[Stored records]

◆ ◆ ◆ ◆

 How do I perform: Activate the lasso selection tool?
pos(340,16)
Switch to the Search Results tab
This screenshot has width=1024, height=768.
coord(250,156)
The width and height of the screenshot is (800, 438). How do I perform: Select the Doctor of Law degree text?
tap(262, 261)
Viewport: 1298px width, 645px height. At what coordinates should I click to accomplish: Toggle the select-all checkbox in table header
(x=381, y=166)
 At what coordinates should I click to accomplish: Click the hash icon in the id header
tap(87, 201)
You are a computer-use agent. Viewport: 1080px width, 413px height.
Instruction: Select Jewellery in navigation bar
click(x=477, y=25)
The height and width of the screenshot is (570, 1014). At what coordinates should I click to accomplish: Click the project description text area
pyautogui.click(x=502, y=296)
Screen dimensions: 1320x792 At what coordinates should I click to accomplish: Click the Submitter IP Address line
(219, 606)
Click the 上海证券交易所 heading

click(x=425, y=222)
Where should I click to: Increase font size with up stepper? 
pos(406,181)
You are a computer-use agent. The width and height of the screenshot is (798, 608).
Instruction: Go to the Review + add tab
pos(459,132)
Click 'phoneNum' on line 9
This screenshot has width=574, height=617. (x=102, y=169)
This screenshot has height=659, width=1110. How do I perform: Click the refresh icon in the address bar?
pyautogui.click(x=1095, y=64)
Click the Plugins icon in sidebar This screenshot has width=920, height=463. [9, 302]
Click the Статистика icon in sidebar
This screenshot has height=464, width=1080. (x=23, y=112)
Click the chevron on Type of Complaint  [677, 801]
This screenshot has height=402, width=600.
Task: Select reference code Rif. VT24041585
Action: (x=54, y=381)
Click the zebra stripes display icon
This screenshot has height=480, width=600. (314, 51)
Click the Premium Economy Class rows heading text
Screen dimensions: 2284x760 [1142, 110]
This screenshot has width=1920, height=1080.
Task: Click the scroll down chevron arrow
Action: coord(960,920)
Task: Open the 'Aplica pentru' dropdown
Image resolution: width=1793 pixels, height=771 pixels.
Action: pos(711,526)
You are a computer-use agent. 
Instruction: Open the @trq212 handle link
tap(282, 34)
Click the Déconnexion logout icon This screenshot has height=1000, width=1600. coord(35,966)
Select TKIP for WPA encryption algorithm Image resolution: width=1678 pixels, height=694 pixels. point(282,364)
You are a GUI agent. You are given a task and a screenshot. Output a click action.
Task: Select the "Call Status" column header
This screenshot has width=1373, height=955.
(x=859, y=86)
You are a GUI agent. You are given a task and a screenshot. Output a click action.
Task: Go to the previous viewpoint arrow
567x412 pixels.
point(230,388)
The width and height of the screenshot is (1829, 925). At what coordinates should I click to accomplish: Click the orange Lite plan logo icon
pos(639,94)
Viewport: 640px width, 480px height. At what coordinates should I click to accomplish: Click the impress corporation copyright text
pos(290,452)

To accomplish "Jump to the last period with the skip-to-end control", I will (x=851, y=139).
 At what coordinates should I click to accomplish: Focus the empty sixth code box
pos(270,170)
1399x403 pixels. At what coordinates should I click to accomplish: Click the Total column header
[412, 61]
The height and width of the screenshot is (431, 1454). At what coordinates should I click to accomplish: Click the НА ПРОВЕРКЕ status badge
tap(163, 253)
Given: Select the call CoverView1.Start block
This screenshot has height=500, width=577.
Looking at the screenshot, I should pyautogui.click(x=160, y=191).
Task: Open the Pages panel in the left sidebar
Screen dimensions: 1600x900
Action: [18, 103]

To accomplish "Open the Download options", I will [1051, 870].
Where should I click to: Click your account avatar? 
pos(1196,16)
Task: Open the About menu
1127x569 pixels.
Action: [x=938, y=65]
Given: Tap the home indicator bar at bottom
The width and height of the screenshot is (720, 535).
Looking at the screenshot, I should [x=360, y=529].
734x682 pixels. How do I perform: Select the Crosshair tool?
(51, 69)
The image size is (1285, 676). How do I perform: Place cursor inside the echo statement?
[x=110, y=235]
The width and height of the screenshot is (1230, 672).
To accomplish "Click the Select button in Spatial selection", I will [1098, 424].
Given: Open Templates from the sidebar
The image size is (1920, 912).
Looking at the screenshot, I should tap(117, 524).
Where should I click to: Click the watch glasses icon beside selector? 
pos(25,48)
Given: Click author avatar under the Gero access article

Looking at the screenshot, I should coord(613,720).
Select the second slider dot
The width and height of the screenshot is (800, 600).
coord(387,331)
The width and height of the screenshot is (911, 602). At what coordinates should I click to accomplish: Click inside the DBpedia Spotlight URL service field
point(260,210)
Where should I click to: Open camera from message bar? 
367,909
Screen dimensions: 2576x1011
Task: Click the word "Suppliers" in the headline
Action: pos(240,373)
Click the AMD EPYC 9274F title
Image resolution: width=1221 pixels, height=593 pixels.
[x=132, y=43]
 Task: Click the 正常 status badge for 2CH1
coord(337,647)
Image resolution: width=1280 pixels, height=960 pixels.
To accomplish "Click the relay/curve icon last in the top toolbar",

◆ ◆ ◆ ◆

Of the entries above, transcribe exactly those lines that fall between the line containing "This screenshot has width=1024, height=768." and the line containing "Click the Déconnexion", together with those two lines.

■ **RESULT OF THE EXERCISE**:
This screenshot has width=1024, height=768.
coord(250,156)
The width and height of the screenshot is (800, 438). How do I perform: Select the Doctor of Law degree text?
tap(262, 261)
Viewport: 1298px width, 645px height. At what coordinates should I click to accomplish: Toggle the select-all checkbox in table header
(x=381, y=166)
 At what coordinates should I click to accomplish: Click the hash icon in the id header
tap(87, 201)
You are a computer-use agent. Viewport: 1080px width, 413px height.
Instruction: Select Jewellery in navigation bar
click(x=477, y=25)
The height and width of the screenshot is (570, 1014). At what coordinates should I click to accomplish: Click the project description text area
pyautogui.click(x=502, y=296)
Screen dimensions: 1320x792 At what coordinates should I click to accomplish: Click the Submitter IP Address line
(219, 606)
Click the 上海证券交易所 heading

click(x=425, y=222)
Where should I click to: Increase font size with up stepper? 
pos(406,181)
You are a computer-use agent. The width and height of the screenshot is (798, 608).
Instruction: Go to the Review + add tab
pos(459,132)
Click 'phoneNum' on line 9
This screenshot has width=574, height=617. (x=102, y=169)
This screenshot has height=659, width=1110. How do I perform: Click the refresh icon in the address bar?
pyautogui.click(x=1095, y=64)
Click the Plugins icon in sidebar This screenshot has width=920, height=463. [9, 302]
Click the Статистика icon in sidebar
This screenshot has height=464, width=1080. (x=23, y=112)
Click the chevron on Type of Complaint  [677, 801]
This screenshot has height=402, width=600.
Task: Select reference code Rif. VT24041585
Action: (x=54, y=381)
Click the zebra stripes display icon
This screenshot has height=480, width=600. (314, 51)
Click the Premium Economy Class rows heading text
Screen dimensions: 2284x760 [1142, 110]
This screenshot has width=1920, height=1080.
Task: Click the scroll down chevron arrow
Action: coord(960,920)
Task: Open the 'Aplica pentru' dropdown
Image resolution: width=1793 pixels, height=771 pixels.
Action: pos(711,526)
You are a computer-use agent. 
Instruction: Open the @trq212 handle link
tap(282, 34)
Click the Déconnexion logout icon This screenshot has height=1000, width=1600. coord(35,966)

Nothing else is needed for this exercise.